Proche-Orient : la tension monte

Par D.S. (avec AFP), le 08 janvier 2005 à 15h44 , mis à jour le 08 janvier 2005 à 17h51

La radio algérienne a été empêchée de couvrir le scrutin, deux journalistes espagnols ont été brièvement enlevés dans le sud de la bande de Gaza. L'Autorité palestinienne a accusé Israël de ne rien faire sur le terrain pour faciliter la tenue de l'élection présidentielle qui doit se tenir dimanche.

Barrage israélien

A quelques heures du scrutin présidentiel palestinien, alors que les journalistes du monde entier affluent dans la région, la radio algérienne s'est vu signifier vendredi le refus des autorités israéliennes de laisser ses journalistes couvrir l'élection. Samedi, deux journalistes du quotidien espagnol El Pais ont été brièvement enlevés par des hommes armés près d'un barrage militaire israélien près de Khan Younès dans la bande de Gaza. Les deux reporters ont été relâchés peu après.

Ces dernières heures, la tension a grimpé d'un seuil. Vendredi, un soldat israélien a été tué dans une attaque palestinienne en Cisjordanie, revendiquée par les Brigades des martyrs d'Al-Aqsa, un groupe armé lié au mouvement Fatah, la principale composante de l'OLP de Mahmoud Abbas. Le lendemain, Israël a menacé de reprendre ses opérations militaires dans les secteurs autonomes. Consigne a en effet été donnée aux militaires d'adopter un profil-bas pendant le week-end du scrutin et de faciliter les déplacements de la population durant les opérations de vote.

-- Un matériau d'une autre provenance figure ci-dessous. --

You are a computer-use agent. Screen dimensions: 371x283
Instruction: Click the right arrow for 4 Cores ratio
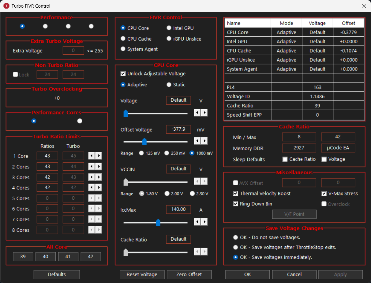pyautogui.click(x=99, y=188)
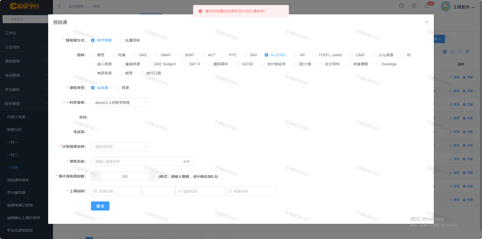
Task: Click the calendar icon in 选择日期 field
Action: pos(96,191)
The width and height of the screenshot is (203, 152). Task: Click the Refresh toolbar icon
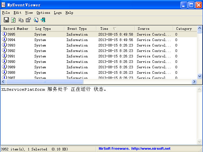(13, 20)
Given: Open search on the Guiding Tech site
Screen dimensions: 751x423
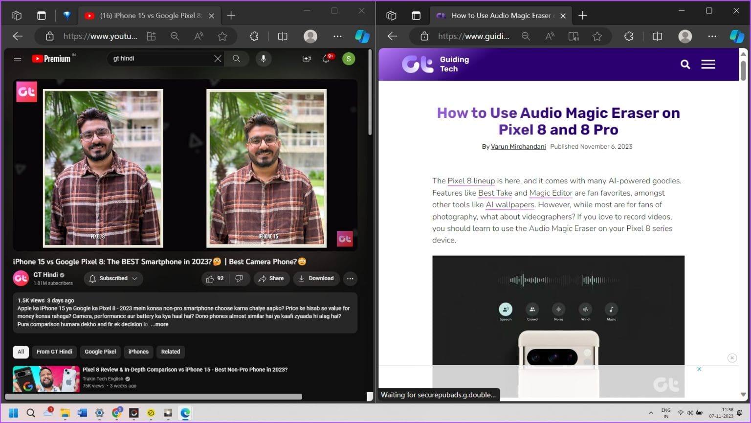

"Barrage toujours présents"

Toutefois, samedi, l'Autorité palestinienne a accusé Israël de ne rien faire sur le terrain pour faciliter la tenue de l'élection. "La situation sur le terrain est toujours la même. Rien n'a changé et les barrages sont toujours là", a déclaré le ministre palestinien en charge des Négociations, Saëb Erakat, qui a appelé le peuple palestinien à "braver ces conditions difficiles et à voter en masse en dépit de tout ce que fait Israël".

Pour ses derniers jours de campagne, Mahmoud Abbas, donné largement vainqueur par les sondages, a tenté de couper l'herbe sous le pied de ses opposants extrémistes en durcissant le ton à l'égard d'Israël. Vendredi soir, se résignant à ne pas rejoindre Jérusalem-est, il a toutefois promis à ses partisans "de créer un Etat palestinien avec Jérusalem comme capitale". "Al-Quds (Jérusalem-est) est à nous", a-t-il lancé devant quelque 2000 personnes.